REQUIRED ACTION: How many lines of the data include the string "computer"? State that number alone.

INFORMATION SUPPLIED:
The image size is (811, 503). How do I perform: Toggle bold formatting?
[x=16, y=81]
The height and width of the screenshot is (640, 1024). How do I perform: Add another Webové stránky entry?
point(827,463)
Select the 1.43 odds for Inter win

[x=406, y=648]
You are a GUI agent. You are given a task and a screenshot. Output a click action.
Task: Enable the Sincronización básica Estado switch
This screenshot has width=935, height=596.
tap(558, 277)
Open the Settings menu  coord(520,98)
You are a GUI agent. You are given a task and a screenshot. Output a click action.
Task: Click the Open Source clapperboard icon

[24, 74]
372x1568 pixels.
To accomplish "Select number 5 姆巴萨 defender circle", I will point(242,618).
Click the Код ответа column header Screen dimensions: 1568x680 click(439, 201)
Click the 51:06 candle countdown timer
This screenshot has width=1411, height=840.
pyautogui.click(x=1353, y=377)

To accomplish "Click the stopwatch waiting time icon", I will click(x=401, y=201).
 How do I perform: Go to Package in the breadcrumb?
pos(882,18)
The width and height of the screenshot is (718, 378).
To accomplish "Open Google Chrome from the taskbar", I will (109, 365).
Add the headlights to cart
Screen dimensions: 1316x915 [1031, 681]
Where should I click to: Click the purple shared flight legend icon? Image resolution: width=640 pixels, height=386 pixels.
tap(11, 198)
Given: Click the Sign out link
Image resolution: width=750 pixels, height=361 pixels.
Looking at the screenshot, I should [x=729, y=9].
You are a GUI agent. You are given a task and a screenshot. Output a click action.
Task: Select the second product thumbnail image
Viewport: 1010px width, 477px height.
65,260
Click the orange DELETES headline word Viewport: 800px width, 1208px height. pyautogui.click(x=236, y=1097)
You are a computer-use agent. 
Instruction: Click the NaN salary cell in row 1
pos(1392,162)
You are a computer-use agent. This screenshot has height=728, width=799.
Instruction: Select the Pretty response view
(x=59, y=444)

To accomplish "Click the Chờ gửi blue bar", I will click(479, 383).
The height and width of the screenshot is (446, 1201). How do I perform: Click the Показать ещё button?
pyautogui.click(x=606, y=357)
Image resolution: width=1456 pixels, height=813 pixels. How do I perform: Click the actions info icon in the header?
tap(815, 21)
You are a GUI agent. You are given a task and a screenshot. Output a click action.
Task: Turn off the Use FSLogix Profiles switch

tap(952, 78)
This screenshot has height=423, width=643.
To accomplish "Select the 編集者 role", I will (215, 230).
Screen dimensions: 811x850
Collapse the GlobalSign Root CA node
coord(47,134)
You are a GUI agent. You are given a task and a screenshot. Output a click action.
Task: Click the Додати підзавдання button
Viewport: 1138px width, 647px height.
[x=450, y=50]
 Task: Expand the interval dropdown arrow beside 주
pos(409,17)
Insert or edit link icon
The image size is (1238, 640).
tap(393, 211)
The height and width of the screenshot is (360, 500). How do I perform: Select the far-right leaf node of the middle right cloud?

WRITTEN RESPONSE: 2